Required action:
Print each entry word for word.

Source data
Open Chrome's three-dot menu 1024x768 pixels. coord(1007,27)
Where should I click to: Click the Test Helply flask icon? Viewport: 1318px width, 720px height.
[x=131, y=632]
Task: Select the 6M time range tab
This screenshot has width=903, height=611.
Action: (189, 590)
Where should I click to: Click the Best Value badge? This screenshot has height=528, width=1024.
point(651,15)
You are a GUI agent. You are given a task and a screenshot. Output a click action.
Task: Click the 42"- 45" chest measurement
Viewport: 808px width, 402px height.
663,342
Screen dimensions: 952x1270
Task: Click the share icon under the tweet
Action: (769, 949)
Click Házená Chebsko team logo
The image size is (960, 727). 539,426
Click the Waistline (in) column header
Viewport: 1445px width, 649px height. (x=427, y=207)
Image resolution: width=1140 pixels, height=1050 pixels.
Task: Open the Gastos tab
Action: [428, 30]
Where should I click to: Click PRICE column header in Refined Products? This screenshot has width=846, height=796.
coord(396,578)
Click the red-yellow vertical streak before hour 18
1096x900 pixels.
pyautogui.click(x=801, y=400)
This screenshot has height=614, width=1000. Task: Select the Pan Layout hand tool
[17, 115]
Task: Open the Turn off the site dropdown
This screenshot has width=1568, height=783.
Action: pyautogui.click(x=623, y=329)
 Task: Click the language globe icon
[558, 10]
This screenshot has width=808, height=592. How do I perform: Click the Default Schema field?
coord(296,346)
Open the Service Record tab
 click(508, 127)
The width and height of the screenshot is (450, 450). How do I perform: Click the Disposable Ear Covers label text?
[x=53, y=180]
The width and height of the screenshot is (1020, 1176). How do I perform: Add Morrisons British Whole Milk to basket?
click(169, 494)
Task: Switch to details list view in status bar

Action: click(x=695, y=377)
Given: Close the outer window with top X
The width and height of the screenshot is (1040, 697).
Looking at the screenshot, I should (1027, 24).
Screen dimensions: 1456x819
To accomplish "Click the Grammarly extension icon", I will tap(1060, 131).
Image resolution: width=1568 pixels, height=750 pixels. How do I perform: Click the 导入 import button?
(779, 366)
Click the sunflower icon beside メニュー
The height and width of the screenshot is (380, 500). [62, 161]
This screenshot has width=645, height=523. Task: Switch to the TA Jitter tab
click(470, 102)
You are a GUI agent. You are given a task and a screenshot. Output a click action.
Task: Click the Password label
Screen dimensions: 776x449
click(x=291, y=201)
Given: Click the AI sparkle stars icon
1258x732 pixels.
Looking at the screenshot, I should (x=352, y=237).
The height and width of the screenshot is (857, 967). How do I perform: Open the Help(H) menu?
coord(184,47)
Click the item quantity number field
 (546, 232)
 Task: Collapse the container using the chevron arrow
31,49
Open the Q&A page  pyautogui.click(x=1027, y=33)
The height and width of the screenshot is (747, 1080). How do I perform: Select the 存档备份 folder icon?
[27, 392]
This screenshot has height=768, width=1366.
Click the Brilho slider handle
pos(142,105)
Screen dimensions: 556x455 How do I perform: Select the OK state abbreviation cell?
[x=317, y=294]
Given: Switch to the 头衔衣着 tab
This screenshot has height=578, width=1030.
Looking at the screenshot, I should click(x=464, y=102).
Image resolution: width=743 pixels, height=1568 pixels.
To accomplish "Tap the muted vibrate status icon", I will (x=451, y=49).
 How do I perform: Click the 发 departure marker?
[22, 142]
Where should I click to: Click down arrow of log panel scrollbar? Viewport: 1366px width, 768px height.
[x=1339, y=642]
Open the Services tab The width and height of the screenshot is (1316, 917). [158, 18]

Written reply:
Open Chrome's three-dot menu 1024x768 pixels. coord(1007,27)
Where should I click to: Click the Test Helply flask icon? Viewport: 1318px width, 720px height.
[x=131, y=632]
Task: Select the 6M time range tab
This screenshot has width=903, height=611.
Action: (189, 590)
Where should I click to: Click the Best Value badge? This screenshot has height=528, width=1024.
point(651,15)
You are a GUI agent. You are given a task and a screenshot. Output a click action.
Task: Click the 42"- 45" chest measurement
Viewport: 808px width, 402px height.
663,342
Screen dimensions: 952x1270
Task: Click the share icon under the tweet
Action: (769, 949)
Click Házená Chebsko team logo
The image size is (960, 727). 539,426
Click the Waistline (in) column header
Viewport: 1445px width, 649px height. (x=427, y=207)
Image resolution: width=1140 pixels, height=1050 pixels.
Task: Open the Gastos tab
Action: [428, 30]
Where should I click to: Click PRICE column header in Refined Products? This screenshot has width=846, height=796.
coord(396,578)
Click the red-yellow vertical streak before hour 18
1096x900 pixels.
pyautogui.click(x=801, y=400)
This screenshot has height=614, width=1000. Task: Select the Pan Layout hand tool
[17, 115]
Task: Open the Turn off the site dropdown
This screenshot has width=1568, height=783.
Action: pyautogui.click(x=623, y=329)
 Task: Click the language globe icon
[558, 10]
This screenshot has width=808, height=592. How do I perform: Click the Default Schema field?
coord(296,346)
Open the Service Record tab
 click(508, 127)
The width and height of the screenshot is (450, 450). How do I perform: Click the Disposable Ear Covers label text?
[x=53, y=180]
The width and height of the screenshot is (1020, 1176). How do I perform: Add Morrisons British Whole Milk to basket?
click(169, 494)
Task: Switch to details list view in status bar

Action: click(x=695, y=377)
Given: Close the outer window with top X
The width and height of the screenshot is (1040, 697).
Looking at the screenshot, I should (1027, 24).
Screen dimensions: 1456x819
To accomplish "Click the Grammarly extension icon", I will tap(1060, 131).
Image resolution: width=1568 pixels, height=750 pixels. How do I perform: Click the 导入 import button?
(779, 366)
Click the sunflower icon beside メニュー
The height and width of the screenshot is (380, 500). [62, 161]
This screenshot has width=645, height=523. Task: Switch to the TA Jitter tab
click(470, 102)
You are a GUI agent. You are given a task and a screenshot. Output a click action.
Task: Click the Password label
Screen dimensions: 776x449
click(x=291, y=201)
Given: Click the AI sparkle stars icon
1258x732 pixels.
Looking at the screenshot, I should (x=352, y=237).
The height and width of the screenshot is (857, 967). How do I perform: Open the Help(H) menu?
coord(184,47)
Click the item quantity number field
 (546, 232)
 Task: Collapse the container using the chevron arrow
31,49
Open the Q&A page  pyautogui.click(x=1027, y=33)
The height and width of the screenshot is (747, 1080). How do I perform: Select the 存档备份 folder icon?
[27, 392]
This screenshot has height=768, width=1366.
Click the Brilho slider handle
pos(142,105)
Screen dimensions: 556x455 How do I perform: Select the OK state abbreviation cell?
[x=317, y=294]
Given: Switch to the 头衔衣着 tab
This screenshot has height=578, width=1030.
Looking at the screenshot, I should click(x=464, y=102).
Image resolution: width=743 pixels, height=1568 pixels.
To accomplish "Tap the muted vibrate status icon", I will (x=451, y=49).
 How do I perform: Click the 发 departure marker?
[22, 142]
Where should I click to: Click down arrow of log panel scrollbar? Viewport: 1366px width, 768px height.
[x=1339, y=642]
Open the Services tab The width and height of the screenshot is (1316, 917). [158, 18]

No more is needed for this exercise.